Exercise requirements:
1. In the article on Danske Bank's Baltic banking transformation, which vendor did the bank sign a two-year contract with?
2. Which countries' banking systems were merged into the Baltic Single Instance Forpost, according to the article on Danske Bank's Baltic banking transformation? List all of them.
3. Write out the passage of the article on Danske Bank's Baltic banking transformation from "The Bank's heart" to "our well-laid plan.".
Text for analysis: Begin
The Bank's heart transplant: how Danske's Baltic banking systems underwent their biggest transformation

Tadas Karkalas, Head of Baltic Business Strategy & Change at Danske Bank

karkalas You sometimes have to come to terms with the fact that bank work can be convenient, dull and slow. I then thought back to the Easter weekend in which we launched our new banking system. The project, named BALIN, was like heart transplant surgery.

In fact, any single mistake could have opened the way for inconvenience to thousands of customers across the Baltic States, extra strain for our employees, financial losses, and, potentially, reputational risks for the Bank. Today we remember this project as a unique professional experience. We kept our promise to deliver the project on time, smoothly, and according to our well-laid plan.

Three in One
The new banking system, known as the Baltic Single Instance Forpost, merged existing banking systems in Lithuania, Latvia and Estonia. Three countries with three different banking systems, different approaches to IT management and product development.

We had to remove the old heart of the bank, and replace it with a new one without damaging its complex business processes. Time was limited – two years were set for the implementation of the project, and the system migrations could happen only during the weekends. This is a very short time to implement a new banking system, not to mention creating entirely new business processes. The bank had to start operating as one Baltic organization – not as three separate entities.

Preparation - As a Military Exercise
Preparations took place in a military fashion. We knew that without good preparation and proper organization, it would be impossible to accomplish the tasks we set ourselves with: to create one banking system and Baltic organization with aligned business processes, products and governance.

It was only after investing a lot of time in setting the groundwork for the project that we signed a two-year contract with a Forpost vendor, Forbis. Together with Forbis and EY Baltic, we defined the do’s, the how’s, what principles to follow, the decision-making process, program governance and the timeline how to deliver everything in 24 months. This groundwork was key to our success.

Our transformation journey began in 2014, when the Danske Bank Group approved a new Baltic banking strategy. One of its primary elements was the introduction of a unified banking system. In 2015 BALIN program started with Gap analysis. In 2016 we signed contract with Forbis.  At the end of that same year, Lithuania migrated to the newly created version of the Baltic Single Instance Forpost, and in July 2017, Latvia moved too. Estonia's migration was the most difficult and took place in several stages – at the end of 2017, most of the functionality required for Estonia was implemented, while relevant customer data and banking product information was transferred over the 2018 Easter weekend.

How did we do it?
Text for analysis: End
Dataset content: Begin
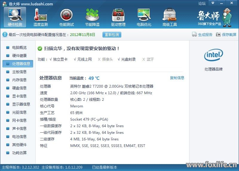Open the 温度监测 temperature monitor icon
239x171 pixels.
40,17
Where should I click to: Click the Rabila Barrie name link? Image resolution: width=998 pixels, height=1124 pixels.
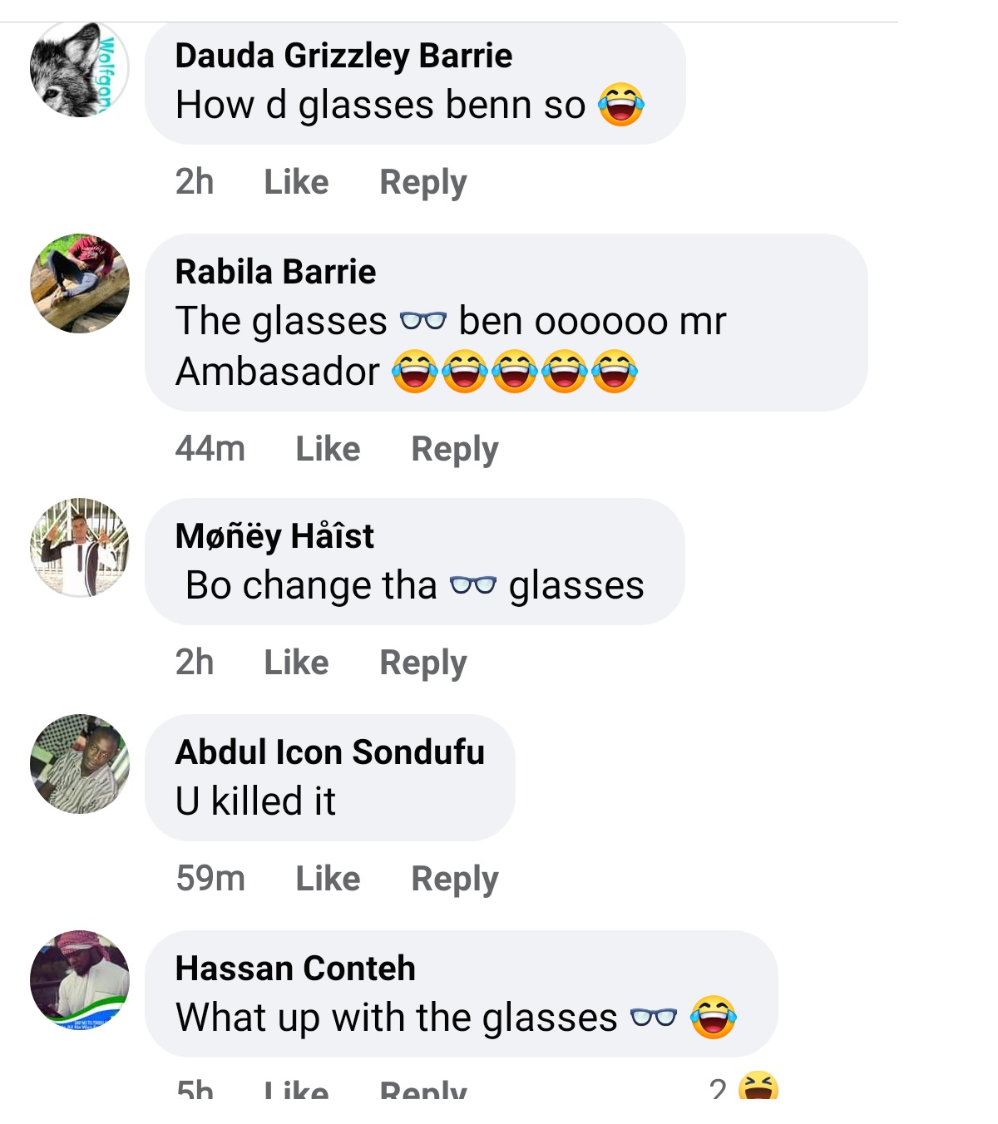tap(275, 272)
Dataset content: End
Dataset content: Begin
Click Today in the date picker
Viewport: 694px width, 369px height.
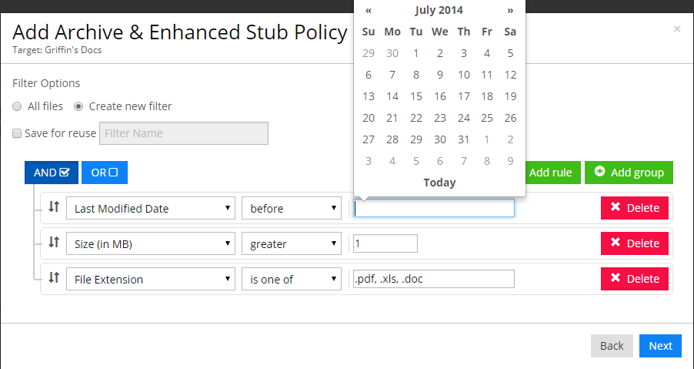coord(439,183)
Dataset content: End
Dataset content: Begin
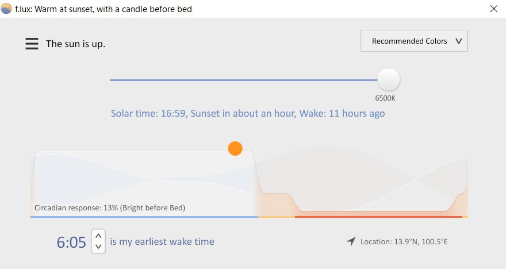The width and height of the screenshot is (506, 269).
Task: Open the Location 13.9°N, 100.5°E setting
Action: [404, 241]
Dataset content: End
Outputs by task:
1. Forbis

2. Lithuania, Latvia, Estonia

3.
The Bank's heart transplant: how Danske's Baltic banking systems underwent their biggest transformation

Tadas Karkalas, Head of Baltic Business Strategy & Change at Danske Bank

karkalas You sometimes have to come to terms with the fact that bank work can be convenient, dull and slow. I then thought back to the Easter weekend in which we launched our new banking system. The project, named BALIN, was like heart transplant surgery.

In fact, any single mistake could have opened the way for inconvenience to thousands of customers across the Baltic States, extra strain for our employees, financial losses, and, potentially, reputational risks for the Bank. Today we remember this project as a unique professional experience. We kept our promise to deliver the project on time, smoothly, and according to our well-laid plan.